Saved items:
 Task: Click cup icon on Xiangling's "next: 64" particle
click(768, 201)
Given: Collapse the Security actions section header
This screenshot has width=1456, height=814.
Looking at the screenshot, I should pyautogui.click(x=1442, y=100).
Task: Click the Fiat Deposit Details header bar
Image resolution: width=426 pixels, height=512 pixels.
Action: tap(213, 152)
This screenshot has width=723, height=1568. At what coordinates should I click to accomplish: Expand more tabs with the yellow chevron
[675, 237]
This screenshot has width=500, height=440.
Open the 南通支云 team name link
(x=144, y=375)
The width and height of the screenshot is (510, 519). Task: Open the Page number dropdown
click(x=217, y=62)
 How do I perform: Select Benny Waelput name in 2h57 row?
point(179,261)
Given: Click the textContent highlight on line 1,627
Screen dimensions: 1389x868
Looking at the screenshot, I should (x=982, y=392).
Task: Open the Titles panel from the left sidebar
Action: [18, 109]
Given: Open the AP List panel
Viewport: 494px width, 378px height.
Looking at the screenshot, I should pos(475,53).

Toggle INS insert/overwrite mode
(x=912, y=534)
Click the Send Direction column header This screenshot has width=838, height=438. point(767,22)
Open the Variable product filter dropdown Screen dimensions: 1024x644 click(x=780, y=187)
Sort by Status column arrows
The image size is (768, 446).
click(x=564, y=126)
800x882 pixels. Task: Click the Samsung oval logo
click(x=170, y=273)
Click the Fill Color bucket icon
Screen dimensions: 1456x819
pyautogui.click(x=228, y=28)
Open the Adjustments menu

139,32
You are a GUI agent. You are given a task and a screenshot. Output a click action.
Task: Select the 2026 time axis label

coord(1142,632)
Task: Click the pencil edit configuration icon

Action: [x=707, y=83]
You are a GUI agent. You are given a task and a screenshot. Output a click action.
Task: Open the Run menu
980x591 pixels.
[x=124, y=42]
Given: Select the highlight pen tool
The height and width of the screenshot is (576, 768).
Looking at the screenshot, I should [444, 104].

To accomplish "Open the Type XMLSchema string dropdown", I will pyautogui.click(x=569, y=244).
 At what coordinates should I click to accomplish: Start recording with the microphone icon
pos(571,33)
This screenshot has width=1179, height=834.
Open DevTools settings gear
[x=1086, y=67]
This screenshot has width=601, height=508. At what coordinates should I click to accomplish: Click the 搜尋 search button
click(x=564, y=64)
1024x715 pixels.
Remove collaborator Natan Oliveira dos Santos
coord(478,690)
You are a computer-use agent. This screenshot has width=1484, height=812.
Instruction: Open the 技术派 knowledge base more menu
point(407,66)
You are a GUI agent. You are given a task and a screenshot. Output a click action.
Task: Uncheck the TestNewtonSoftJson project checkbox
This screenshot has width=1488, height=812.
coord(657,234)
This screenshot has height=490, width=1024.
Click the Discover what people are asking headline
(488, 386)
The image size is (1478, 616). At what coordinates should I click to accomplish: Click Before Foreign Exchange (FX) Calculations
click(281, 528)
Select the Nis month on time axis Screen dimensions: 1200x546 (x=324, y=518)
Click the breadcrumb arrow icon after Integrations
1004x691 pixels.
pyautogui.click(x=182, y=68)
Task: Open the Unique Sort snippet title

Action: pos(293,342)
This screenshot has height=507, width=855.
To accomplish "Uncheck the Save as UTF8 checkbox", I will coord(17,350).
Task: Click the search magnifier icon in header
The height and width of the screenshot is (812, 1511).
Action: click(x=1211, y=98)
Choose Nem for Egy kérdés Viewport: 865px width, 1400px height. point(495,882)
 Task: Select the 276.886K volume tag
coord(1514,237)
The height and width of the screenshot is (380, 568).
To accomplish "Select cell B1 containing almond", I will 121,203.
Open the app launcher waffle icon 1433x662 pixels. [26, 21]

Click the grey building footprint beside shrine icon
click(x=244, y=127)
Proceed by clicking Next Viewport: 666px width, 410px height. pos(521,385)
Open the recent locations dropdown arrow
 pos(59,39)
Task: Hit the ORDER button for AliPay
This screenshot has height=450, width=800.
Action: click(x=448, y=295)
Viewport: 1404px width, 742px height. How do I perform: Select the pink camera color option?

STATED TASK: Rewrite all of the data above as a numbered list with one line per entry, leaving out the blank lines.

TASK ANSWER:
1.  Task: Click cup icon on Xiangling's "next: 64" particle
2. click(768, 201)
3. Given: Collapse the Security actions section header
4. This screenshot has width=1456, height=814.
5. Looking at the screenshot, I should pyautogui.click(x=1442, y=100).
6. Task: Click the Fiat Deposit Details header bar
7. Image resolution: width=426 pixels, height=512 pixels.
8. Action: tap(213, 152)
9. This screenshot has width=723, height=1568. At what coordinates should I click to accomplish: Expand more tabs with the yellow chevron
10. [675, 237]
11. This screenshot has width=500, height=440.
12. Open the 南通支云 team name link
13. (x=144, y=375)
14. The width and height of the screenshot is (510, 519). Task: Open the Page number dropdown
15. click(x=217, y=62)
16.  How do I perform: Select Benny Waelput name in 2h57 row?
17. point(179,261)
18. Given: Click the textContent highlight on line 1,627
19. Screen dimensions: 1389x868
20. Looking at the screenshot, I should (x=982, y=392).
21. Task: Open the Titles panel from the left sidebar
22. Action: [18, 109]
23. Given: Open the AP List panel
24. Viewport: 494px width, 378px height.
25. Looking at the screenshot, I should pos(475,53).
26. Toggle INS insert/overwrite mode
27. (x=912, y=534)
28. Click the Send Direction column header This screenshot has width=838, height=438. point(767,22)
29. Open the Variable product filter dropdown Screen dimensions: 1024x644 click(x=780, y=187)
30. Sort by Status column arrows
31. The image size is (768, 446).
32. click(x=564, y=126)
33. 800x882 pixels. Task: Click the Samsung oval logo
34. click(x=170, y=273)
35. Click the Fill Color bucket icon
36. Screen dimensions: 1456x819
37. pyautogui.click(x=228, y=28)
38. Open the Adjustments menu
39. 139,32
40. You are a GUI agent. You are given a task and a screenshot. Output a click action.
41. Task: Select the 2026 time axis label
42. coord(1142,632)
43. Task: Click the pencil edit configuration icon
44. Action: [x=707, y=83]
45. You are a GUI agent. You are given a task and a screenshot. Output a click action.
46. Task: Open the Run menu
47. 980x591 pixels.
48. [x=124, y=42]
49. Given: Select the highlight pen tool
50. The height and width of the screenshot is (576, 768).
51. Looking at the screenshot, I should [444, 104].
52. To accomplish "Open the Type XMLSchema string dropdown", I will pyautogui.click(x=569, y=244).
53.  At what coordinates should I click to accomplish: Start recording with the microphone icon
54. pos(571,33)
55. This screenshot has width=1179, height=834.
56. Open DevTools settings gear
57. [x=1086, y=67]
58. This screenshot has width=601, height=508. At what coordinates should I click to accomplish: Click the 搜尋 search button
59. click(x=564, y=64)
60. 1024x715 pixels.
61. Remove collaborator Natan Oliveira dos Santos
62. coord(478,690)
63. You are a computer-use agent. This screenshot has width=1484, height=812.
64. Instruction: Open the 技术派 knowledge base more menu
65. point(407,66)
66. You are a GUI agent. You are given a task and a screenshot. Output a click action.
67. Task: Uncheck the TestNewtonSoftJson project checkbox
68. This screenshot has width=1488, height=812.
69. coord(657,234)
70. This screenshot has height=490, width=1024.
71. Click the Discover what people are asking headline
72. (488, 386)
73. The image size is (1478, 616). At what coordinates should I click to accomplish: Click Before Foreign Exchange (FX) Calculations
74. click(281, 528)
75. Select the Nis month on time axis Screen dimensions: 1200x546 (x=324, y=518)
76. Click the breadcrumb arrow icon after Integrations
77. 1004x691 pixels.
78. pyautogui.click(x=182, y=68)
79. Task: Open the Unique Sort snippet title
80. Action: pos(293,342)
81. This screenshot has height=507, width=855.
82. To accomplish "Uncheck the Save as UTF8 checkbox", I will coord(17,350).
83. Task: Click the search magnifier icon in header
84. The height and width of the screenshot is (812, 1511).
85. Action: click(x=1211, y=98)
86. Choose Nem for Egy kérdés Viewport: 865px width, 1400px height. point(495,882)
87.  Task: Select the 276.886K volume tag
88. coord(1514,237)
89. The height and width of the screenshot is (380, 568).
90. To accomplish "Select cell B1 containing almond", I will 121,203.
91. Open the app launcher waffle icon 1433x662 pixels. [26, 21]
92. Click the grey building footprint beside shrine icon
93. click(x=244, y=127)
94. Proceed by clicking Next Viewport: 666px width, 410px height. pos(521,385)
95. Open the recent locations dropdown arrow
96.  pos(59,39)
97. Task: Hit the ORDER button for AliPay
98. This screenshot has height=450, width=800.
99. Action: click(x=448, y=295)
100. Viewport: 1404px width, 742px height. How do I perform: Select the pink camera color option?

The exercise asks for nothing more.